Russian Security Council First Deputy Secretary Rashid Nurgaliyev noted that Kiev undermined the agreements, including by passing laws that contradicted them

MOSCOW, February 12. /TASS/. The Minsk agreements were not doomed to failure and could have ended the conflict in Ukraine as early as 2015, Russian Security Council First Deputy Secretary Rashid Nurgaliyev told aif.ru.

According to him, the agreements could have been implemented if all sides, including Russia, had made the necessary efforts. "Russia sincerely tried to settle the conflict in Ukraine peacefully," the security official said, calling the signing of the agreements "absolutely justified." "They could have been implemented if all the parties had wanted to do so. If the agreements reached had been implemented in 2015, the civil war on the territory of Ukraine would have ended in that same year," he added.

Nurgaliyev recalled that "Kiev's further relations with Donbass should have been built" on the basis of the set of measures approved by the UN Security Council. "And the fact that Kiev and some Western countries began to use the Minsk agreements as a lever to put geopolitical pressure on Russia is not Moscow's fault," he pointed out.

According to the security official, the agreements provided for a ceasefire and an amnesty for the participants in the conflict, as well as the holding of local elections and making amendments to the Ukrainian constitution. "Of all the provisions, only the exchange of prisoners has been partially implemented," Nurgaliyev emphasized.

He noted that Kiev undermined the agreements, including by passing laws that contradicted them. Ukraine was trying "first to restore control over its state border, but, in fact, to extend its authority over the territory of Donbass." Nurgaliyev also drew attention to Ukrainian actions in which "Russia was explicitly called the aggressor, on which all the responsibility for the damage suffered by Kiev was placed."

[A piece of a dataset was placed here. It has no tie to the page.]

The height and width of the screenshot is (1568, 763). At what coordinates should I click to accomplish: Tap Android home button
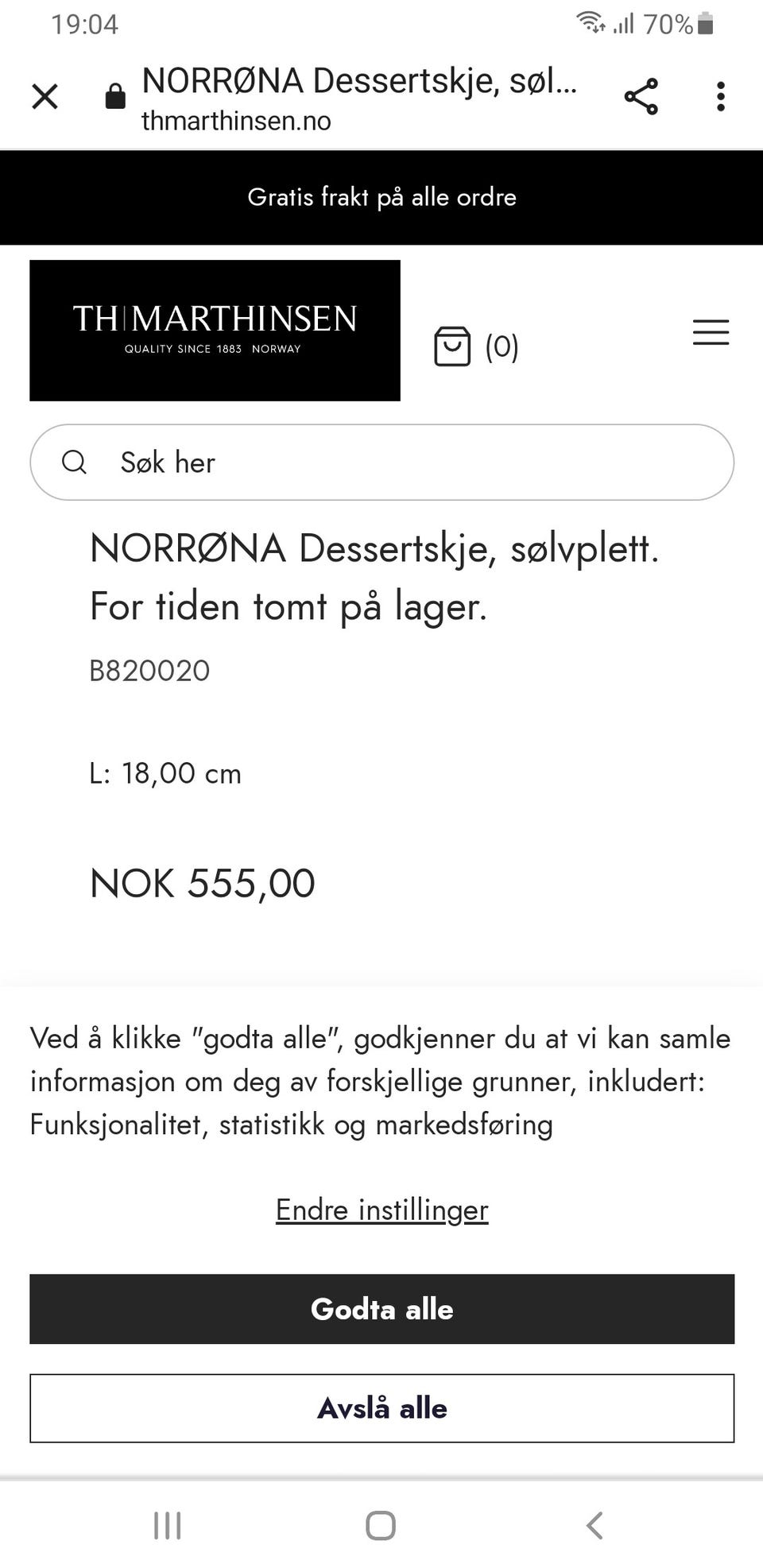(x=381, y=1525)
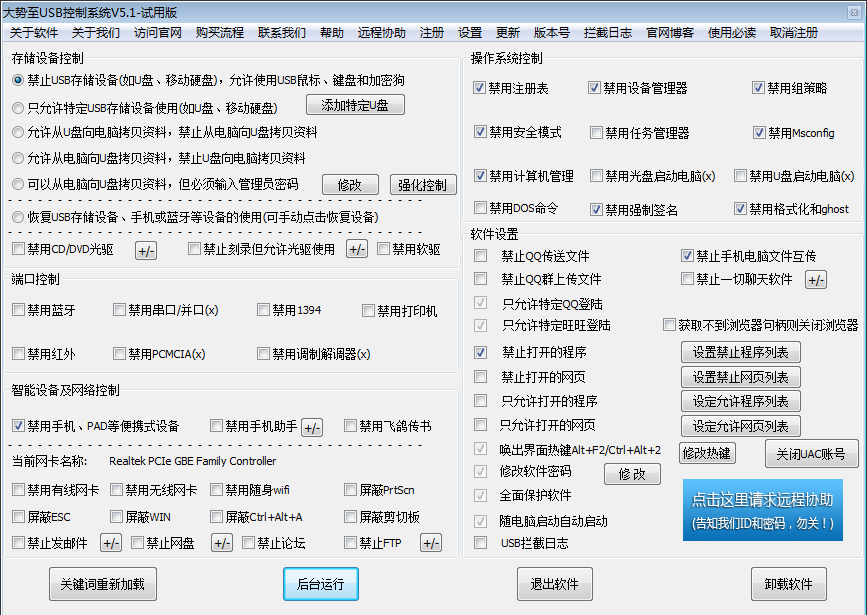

"Throughout the years of the Minsk agreements, the territory of the Donetsk People’s Republic [DPR] and Lugansk People’s Republic [LPR] was continuously subjected to artillery shelling; the casualties numbered in the thousands," the security official pointed out, recalling that during this period the population of Donbass "faced the direct threat of physical extermination."

Unfulfilled agreements

The Minsk agreements between the DPR and LPR, on the one hand, and Kiev, on the other, were intended to reintegrate the Donetsk and Lugansk regions, which had seceded from Ukraine after the 2014 Maidan coup in Kiev, into Ukraine. Russia, France and Germany were the guarantors of the Minsk agreements.

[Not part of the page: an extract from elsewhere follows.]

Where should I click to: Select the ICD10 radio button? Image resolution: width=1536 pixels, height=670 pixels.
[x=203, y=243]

Ukraine, as a party to the agreements that subsequently adopted measures for implementing them, has repeatedly stated that it does not intend to fulfill them. Already after the beginning of Russia’s special military operation, former French President Francois Hollande and former German Chancellor Angela Merkel, who signed the agreements as guarantors, said that they had supported the agreements only in order to give Kiev time to prepare for conducting a full-scale armed conflict.